There may be rage now, but questions should have been asked before Capello’s super-contract was ever signed. The journalists and many of the politicians now rounding on the Italian have a guilty secret - until the collapse in Brazil, almost everyone in Russian sports circles trusted Capello blindly, myself included.

Capello arrived in 2012 and it all started well as Russia reached the World Cup for the first time since 2002, qualifying ahead of Cristiano Ronaldo’s Portugal (but that achievement looks a little less impressive now after Portugal caved in spectacularly in Brazil). In January, he signed his big-money contract extension.

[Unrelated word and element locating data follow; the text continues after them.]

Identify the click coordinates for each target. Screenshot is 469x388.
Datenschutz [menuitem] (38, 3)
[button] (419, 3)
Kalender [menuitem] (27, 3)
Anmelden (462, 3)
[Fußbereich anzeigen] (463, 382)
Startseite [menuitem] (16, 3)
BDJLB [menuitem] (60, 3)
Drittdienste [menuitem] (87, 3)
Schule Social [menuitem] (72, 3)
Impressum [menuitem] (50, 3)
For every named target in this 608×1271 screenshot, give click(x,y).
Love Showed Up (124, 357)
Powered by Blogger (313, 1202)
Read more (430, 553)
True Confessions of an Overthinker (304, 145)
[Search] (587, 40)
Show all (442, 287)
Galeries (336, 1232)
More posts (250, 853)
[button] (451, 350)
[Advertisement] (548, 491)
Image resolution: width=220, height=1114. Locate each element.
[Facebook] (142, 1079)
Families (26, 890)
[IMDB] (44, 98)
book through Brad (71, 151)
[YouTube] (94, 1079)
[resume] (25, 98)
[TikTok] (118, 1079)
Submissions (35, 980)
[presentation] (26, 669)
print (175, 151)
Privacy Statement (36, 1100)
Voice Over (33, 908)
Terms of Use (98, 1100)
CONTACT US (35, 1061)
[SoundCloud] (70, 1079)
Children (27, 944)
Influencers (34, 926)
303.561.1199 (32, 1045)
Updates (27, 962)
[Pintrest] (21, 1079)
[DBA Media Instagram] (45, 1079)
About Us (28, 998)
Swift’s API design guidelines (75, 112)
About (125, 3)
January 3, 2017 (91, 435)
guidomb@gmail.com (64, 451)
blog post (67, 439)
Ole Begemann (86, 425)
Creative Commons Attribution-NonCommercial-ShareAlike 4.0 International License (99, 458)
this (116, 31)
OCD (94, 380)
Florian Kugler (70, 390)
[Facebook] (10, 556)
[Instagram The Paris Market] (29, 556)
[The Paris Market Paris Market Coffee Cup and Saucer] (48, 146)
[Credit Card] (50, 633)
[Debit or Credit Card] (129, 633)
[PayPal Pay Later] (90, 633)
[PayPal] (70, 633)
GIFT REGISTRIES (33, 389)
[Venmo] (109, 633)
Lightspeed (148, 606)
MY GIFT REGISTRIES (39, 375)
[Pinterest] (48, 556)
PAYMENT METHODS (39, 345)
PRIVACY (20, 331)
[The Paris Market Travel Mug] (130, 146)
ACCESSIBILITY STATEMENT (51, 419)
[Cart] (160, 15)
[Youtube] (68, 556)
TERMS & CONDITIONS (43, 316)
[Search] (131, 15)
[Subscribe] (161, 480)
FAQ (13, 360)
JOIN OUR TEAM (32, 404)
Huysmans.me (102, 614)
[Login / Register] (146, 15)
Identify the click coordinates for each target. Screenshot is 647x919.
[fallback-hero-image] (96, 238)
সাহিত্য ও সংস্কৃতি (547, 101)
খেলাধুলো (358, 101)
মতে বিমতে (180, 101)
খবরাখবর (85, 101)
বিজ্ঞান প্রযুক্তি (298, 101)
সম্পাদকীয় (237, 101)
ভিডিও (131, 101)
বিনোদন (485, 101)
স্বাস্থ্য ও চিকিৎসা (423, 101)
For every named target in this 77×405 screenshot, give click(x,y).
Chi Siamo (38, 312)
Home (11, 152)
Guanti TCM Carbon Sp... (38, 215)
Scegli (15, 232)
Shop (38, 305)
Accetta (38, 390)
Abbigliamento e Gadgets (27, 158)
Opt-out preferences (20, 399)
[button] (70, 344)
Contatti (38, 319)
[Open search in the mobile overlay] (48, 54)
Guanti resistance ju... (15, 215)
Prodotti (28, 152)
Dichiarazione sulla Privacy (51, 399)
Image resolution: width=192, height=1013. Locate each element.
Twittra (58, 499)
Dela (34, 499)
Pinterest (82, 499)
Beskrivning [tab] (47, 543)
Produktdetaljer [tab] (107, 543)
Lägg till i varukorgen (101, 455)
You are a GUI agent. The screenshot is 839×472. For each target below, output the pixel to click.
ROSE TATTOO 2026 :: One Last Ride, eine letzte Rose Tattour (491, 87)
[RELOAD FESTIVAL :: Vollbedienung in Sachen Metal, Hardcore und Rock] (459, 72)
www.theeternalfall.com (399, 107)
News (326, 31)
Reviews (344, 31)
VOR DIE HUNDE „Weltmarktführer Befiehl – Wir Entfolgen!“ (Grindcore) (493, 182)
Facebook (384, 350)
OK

Russia’s World Cup was a disaster from start to finish. Capello has always been a defensively-minded coach, but he doubled down on that strategy in Brazil. Faced with a must-win final group game against Algeria, he picked a bizarrely defensive starting 11, which unsurprisingly could manage only a tie. Tasked with building a team for 2018, he shut out some of Russia’s best young players. The coach’s blunders were a surprise, but more surprising still was his utter refusal to acknowledge his mistakes. It was all the fault of the referees, apparently.

Ironically, the vast contract that is making Capello the target of so much criticism could be the very thing to save his skin. Paying such a large amount of money to fire a man they had such high hopes for would amount to a public humiliation for the Russian Football Union and Sports Minister Vitaly Mutko, who has been Capello’s most prominent defender since the World Cup exit. The Italian remains “one of the best coaches in the world. We don’t need anyone else,” says Mutko, who played a key part in bringing Capello to Russia in the first place.

There’s only one obvious candidate who could succeed Capello – Leonid Slutsky, by far the most talented Russian coach around at the moment, who has won the Russian Premier League title twice in the last three seasons with CSKA Moscow. He, however, has given no indication he wants the job.

With Mutko onside and few possible replacements, Capello seems unlikely to be going anywhere fast, despite the criticism he has faced. With his record of success, it’s quite possible the Italian could yet forge a team capable of success at its home World Cup in 2018, but the real question here is one of accountability.

Capello appears to have a contract under which being fired is almost as lucrative as being successful. He earns more than twice as much as any other coach at the World Cup. Yet until a week ago, for Russia’s star-struck soccer officials, this was all fine.

For this tale of an Italian coach’s rise and fall, a Latin phrase seems most appropriate. Caveat emptor – buyer beware.